И вот она на своём подержанном (но никто об этом факте не знал) «ламборгини» припарковалась у магазина. На двери висела обескураживающая табличка «обед». «Неужели продинамила?» – ёкнуло готовое раздосадованно взвыть нутро. Но рядом раздался голос, за один звук которого Алина отдала бы всё на свете:

– Здравствуйте... То есть, привет.

Валентина, в винно-красном пальто и ажурном чёрном палантине, заколотом брошью-розочкой, ждала её снаружи. Уже не служебно-вежливая улыбка приподнимала уголки её губ, а сдержанно-загадочная, мягкая, под стать осеннему солнцу. Денёк выдался ясный и тёплый, листья с шорохом осыпались на тротуар с каждым лёгким порывом ветра.

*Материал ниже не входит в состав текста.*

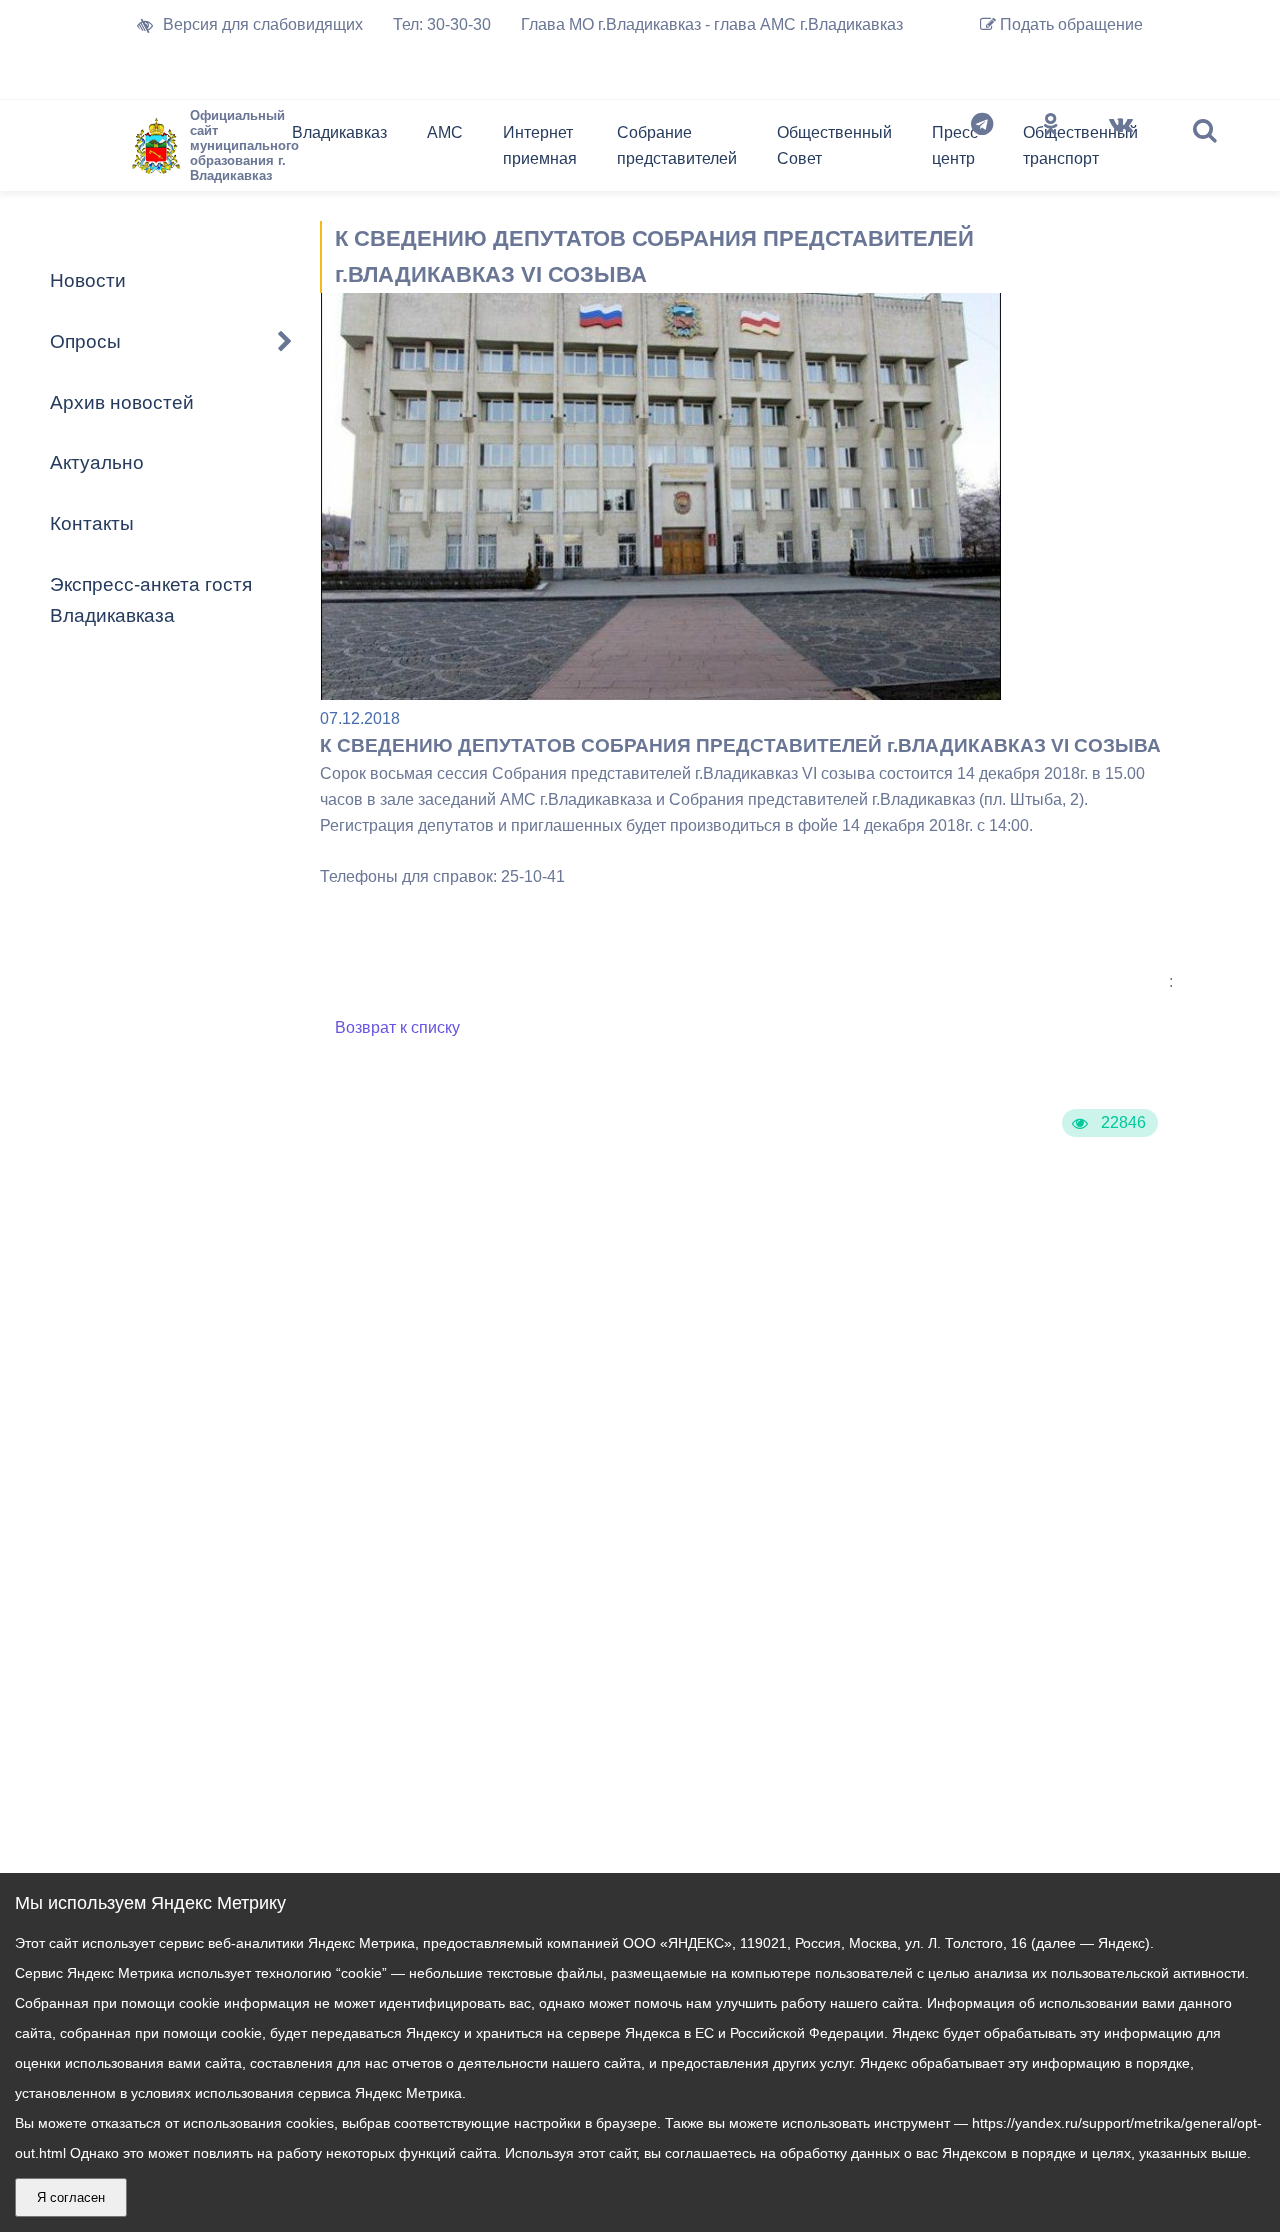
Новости (88, 280)
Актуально (97, 462)
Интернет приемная (540, 145)
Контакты (92, 523)
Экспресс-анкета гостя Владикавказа (151, 600)
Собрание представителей (677, 145)
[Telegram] (982, 150)
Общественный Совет (834, 145)
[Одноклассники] (1051, 150)
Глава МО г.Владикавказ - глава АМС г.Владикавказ (712, 24)
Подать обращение (1069, 24)
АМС (445, 132)
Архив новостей (122, 402)
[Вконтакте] (1121, 150)
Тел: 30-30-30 (442, 24)
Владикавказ (339, 132)
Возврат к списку (397, 1027)
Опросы (85, 341)
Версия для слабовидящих (263, 24)
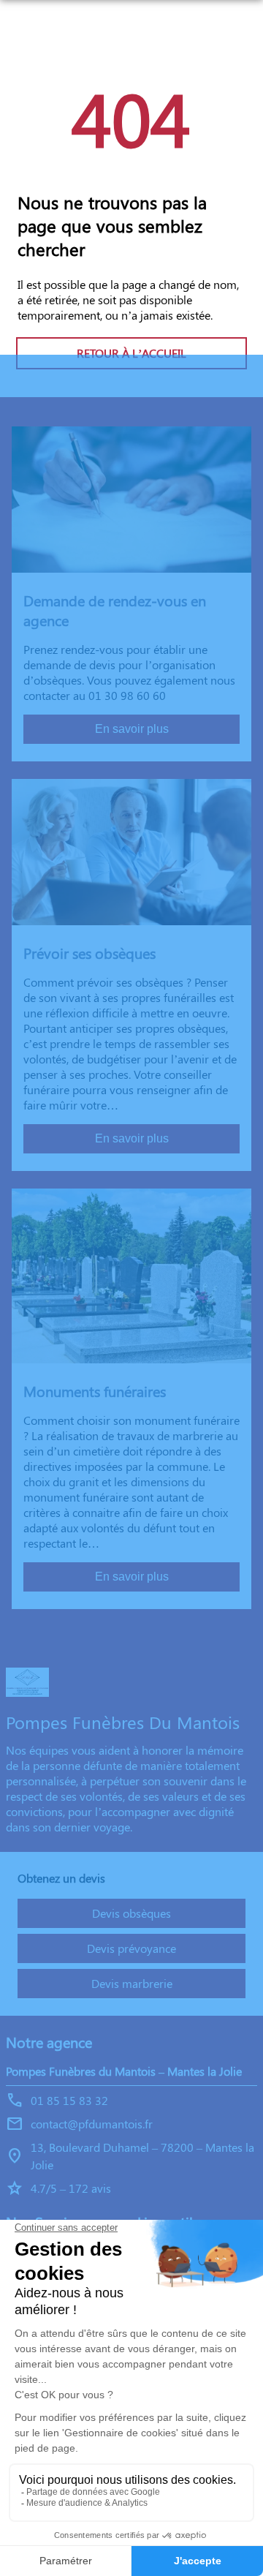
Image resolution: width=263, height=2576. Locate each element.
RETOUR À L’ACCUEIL (131, 353)
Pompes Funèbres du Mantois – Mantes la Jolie (124, 2071)
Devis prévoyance (131, 1948)
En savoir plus (132, 729)
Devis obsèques (131, 1913)
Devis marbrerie (131, 1983)
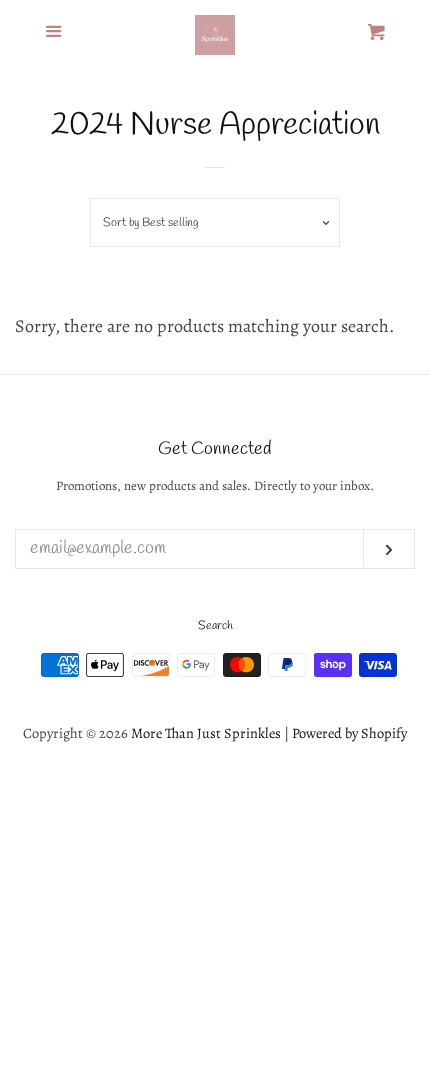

– Так вот, значит, кто скрывался за ником «А.А». – Валентина поправила на плече ремешок сумочки, подтянула сползающий с волос палантин. – Мне кажется, я тебя помню... Ты ведь Алина Аверьянова, да?

– Она самая, – двинула бровью та, пытаясь припомнить, как и когда их пути могли пересечься ранее.

– Просто одна моя подруга училась на курсах в центре «Европа» и очень мне его хвалила, – объяснила Валентина, приветливо поблёскивая светло-серыми, как вербные пуховки, глазами на ярком дневном солнце. – Я недавно заходила туда и видела твой портрет на стене в вестибюле. У меня хорошая память на лица.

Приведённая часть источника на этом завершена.